Search the first and second variable (with spaces and special character like $) using awk - bash

I have a dataset where i need to search for the 2 variables in it. Both vars should be present, otherwise ignore them.
inputfile.txt:
IFRA-SCN-01001B.brz.com Tower Sales
IFRA-SCN-01001B.brz.com Z$
IFRA-SCN-01001B.brz.com Pre-code$
IFRA-SCN-01001B.brz.com Technical Stuff
IFRA-SCN-01001B.brz.com expired$
IFRA-SCN-01001B.brz.com AA$
IFRA-SCN-01002B.brz.com Build Docs
IFRA-SCN-01002B.brz.com Build Docs
BigFile.txt:
\\IFRA-SCN-01001B.brz.com\ABC PTR,John.Mayn#brz.com
\\IFRA-SCN-01001B.brz.com\ABC PTR,John.Mayn#brz.com
\\IFRA-SCN-01001B.brz.com\bitshare\DOC TRIGGER,Peter.Salez#brz.com
\\IFRA-SCN-01001B.brz.com\bitshare,Peter.Salez#brz.com
\\IFRA-SCN-01001B.brz.com\bitshare\PFM FRAUD,Peter.Salez#brz.com
\\IFRA-SCN-01001B.brz.com\Build Docs,Arlan.Boynoz#brz.com
\\IFRA-SCN-01001B.brz.com\Build Docs,Arlan.Boynoz#brz.com
\\IFRA-SCN-01002B.brz.com\Build Docs,Arlan.Boynoz#brz.com
\\IFRA-SCN-01002B.brz.com\Build Docs,Arlan.Boynoz#brz.com
it is working if i use the actual string but not if assigned to a variable.
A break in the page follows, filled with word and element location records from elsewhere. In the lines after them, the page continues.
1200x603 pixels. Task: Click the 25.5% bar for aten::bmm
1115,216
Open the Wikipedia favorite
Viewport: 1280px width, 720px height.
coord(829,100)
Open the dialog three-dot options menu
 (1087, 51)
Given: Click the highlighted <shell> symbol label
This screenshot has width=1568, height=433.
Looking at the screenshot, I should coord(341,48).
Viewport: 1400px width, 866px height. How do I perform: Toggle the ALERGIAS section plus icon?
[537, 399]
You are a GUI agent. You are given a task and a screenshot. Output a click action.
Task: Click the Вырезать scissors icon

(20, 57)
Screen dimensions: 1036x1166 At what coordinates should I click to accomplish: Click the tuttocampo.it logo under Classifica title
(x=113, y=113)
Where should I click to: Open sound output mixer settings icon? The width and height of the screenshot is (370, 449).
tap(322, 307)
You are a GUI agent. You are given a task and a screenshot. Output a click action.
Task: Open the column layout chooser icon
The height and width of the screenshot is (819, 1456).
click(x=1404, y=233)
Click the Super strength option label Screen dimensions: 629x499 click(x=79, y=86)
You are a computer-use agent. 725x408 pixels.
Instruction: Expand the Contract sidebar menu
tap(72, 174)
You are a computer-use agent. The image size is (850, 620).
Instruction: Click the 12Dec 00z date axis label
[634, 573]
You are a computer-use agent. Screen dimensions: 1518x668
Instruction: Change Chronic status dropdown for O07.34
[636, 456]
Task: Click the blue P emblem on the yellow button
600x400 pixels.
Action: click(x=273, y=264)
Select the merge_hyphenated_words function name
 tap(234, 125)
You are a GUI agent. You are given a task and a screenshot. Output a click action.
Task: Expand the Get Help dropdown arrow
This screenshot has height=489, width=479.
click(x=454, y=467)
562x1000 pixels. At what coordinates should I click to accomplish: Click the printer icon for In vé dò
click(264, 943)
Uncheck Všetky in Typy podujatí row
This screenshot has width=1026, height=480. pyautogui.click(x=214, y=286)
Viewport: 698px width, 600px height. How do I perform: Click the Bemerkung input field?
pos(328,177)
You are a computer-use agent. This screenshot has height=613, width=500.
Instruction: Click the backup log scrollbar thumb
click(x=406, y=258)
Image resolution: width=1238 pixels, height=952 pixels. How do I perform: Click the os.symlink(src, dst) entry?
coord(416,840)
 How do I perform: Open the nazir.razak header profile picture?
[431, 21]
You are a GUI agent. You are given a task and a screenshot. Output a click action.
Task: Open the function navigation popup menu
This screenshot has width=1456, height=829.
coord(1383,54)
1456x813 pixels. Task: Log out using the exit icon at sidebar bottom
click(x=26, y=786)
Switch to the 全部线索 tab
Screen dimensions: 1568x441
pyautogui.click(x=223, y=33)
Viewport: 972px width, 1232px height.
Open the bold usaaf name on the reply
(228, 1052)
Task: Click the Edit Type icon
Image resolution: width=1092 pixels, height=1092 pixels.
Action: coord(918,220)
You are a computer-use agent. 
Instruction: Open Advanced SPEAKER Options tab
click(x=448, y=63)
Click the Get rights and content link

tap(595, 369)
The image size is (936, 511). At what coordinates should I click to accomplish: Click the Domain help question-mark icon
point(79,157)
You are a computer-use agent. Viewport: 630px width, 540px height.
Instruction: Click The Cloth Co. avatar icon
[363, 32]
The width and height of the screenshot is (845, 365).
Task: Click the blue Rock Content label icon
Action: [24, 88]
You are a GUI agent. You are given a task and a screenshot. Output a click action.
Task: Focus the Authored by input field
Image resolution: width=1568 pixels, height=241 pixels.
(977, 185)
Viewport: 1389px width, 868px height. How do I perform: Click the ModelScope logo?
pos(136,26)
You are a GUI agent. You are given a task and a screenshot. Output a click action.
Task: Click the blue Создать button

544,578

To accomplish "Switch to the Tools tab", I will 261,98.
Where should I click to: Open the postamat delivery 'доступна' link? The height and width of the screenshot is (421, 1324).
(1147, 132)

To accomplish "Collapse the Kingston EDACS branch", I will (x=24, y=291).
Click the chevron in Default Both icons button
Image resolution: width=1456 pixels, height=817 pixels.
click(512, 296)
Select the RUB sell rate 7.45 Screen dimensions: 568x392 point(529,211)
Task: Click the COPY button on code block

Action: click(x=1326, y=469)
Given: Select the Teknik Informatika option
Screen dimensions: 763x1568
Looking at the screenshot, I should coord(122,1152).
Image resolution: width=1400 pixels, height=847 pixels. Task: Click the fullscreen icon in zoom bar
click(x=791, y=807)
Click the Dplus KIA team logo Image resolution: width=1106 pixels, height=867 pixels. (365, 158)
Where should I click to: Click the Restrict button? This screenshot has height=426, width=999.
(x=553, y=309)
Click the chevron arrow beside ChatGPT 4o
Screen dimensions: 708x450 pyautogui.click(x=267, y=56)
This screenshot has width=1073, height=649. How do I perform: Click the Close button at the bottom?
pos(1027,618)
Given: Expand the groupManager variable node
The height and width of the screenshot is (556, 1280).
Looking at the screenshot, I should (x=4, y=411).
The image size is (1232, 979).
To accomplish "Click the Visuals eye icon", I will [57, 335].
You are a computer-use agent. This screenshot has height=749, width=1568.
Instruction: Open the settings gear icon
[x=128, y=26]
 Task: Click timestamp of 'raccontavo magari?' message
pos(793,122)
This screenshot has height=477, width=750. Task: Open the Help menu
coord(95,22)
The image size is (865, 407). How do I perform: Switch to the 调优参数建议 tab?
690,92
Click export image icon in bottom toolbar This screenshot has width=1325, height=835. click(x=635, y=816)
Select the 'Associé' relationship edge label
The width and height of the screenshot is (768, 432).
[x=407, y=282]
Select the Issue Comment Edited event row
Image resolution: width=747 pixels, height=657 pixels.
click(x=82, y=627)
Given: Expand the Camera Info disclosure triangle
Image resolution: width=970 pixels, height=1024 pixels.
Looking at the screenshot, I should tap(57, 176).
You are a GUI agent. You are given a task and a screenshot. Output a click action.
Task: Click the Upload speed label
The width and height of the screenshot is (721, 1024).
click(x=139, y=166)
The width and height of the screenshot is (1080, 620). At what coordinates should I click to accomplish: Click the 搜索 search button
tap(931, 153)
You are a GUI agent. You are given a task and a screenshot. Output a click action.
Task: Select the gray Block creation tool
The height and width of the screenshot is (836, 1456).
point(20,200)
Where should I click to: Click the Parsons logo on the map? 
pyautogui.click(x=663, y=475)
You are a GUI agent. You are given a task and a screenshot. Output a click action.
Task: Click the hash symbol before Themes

[root#brzmgmt]$ awk '/Build Docs/{ok=1;s=NR}ok && NR<=s+2 && /IFRA-SCN-01002B.brz.com/{print $0}' BigFile.txt
\\IFRA-SCN-01002B.brz.com\Build Docs,Arlan.Boynoz#brz.com
\\IFRA-SCN-01002B.brz.com\Build Docs,Arlan.Boynoz#brz.com
while read -r zz; do
var1=`echo $zz | print '{print $1}'`
var2=`echo $zz | print '{print $2}'`
awk '/$var2/{ok=1;s=NR}ok && NR<=s+2 && /$va1/{print $0}' BigFile.txt <--NOT_WORKING
awk -v a=$var1 b=$var2 '/$b//{ok=1;s=NR}ok && NR<=s+2 && /$a/{print $0}' BigFile.txt <--NOT_WORKING
fi
done < inputfile.txt
any idea what am i missing?
awk '/$var2/{ok=1;s=NR}ok && NR<=s+2 && /$va1/{print $0}' BigFile.txt <--NOT_WORKING
awk -v a=$var1 -v b=$var2 '/$b/{ok=1;s=NR}ok && NR<=s+2 && /$a/{print $0}' BigFile.txt <--NOT_WORKING

I see a number of problems here. First, where you split the fields from inputfile.txt with
while read -r zz; do
var1=`echo $zz | print '{print $1}'`
var2=`echo $zz | print '{print $2}'`
When the line is something like "IFRA-SCN-01002B.brz.com Build Docs", var1 will be set correctly, but var2 will only get "Build", not "Build Docs". I assume you want the latter? If so, I'd let read do the splitting for you:
while read -r var1 var2
...which will automatically include any "extra fields" (e.g. "Docs") in the last variable. If you don't want the full remainder of the line, just add an extra variable to hold anything beyond the second field:
while read -r var1 var2 ignoredstuff
See BashFAQ #1: How can I read a file (data stream, variable) line-by-line (and/or field-by-field)?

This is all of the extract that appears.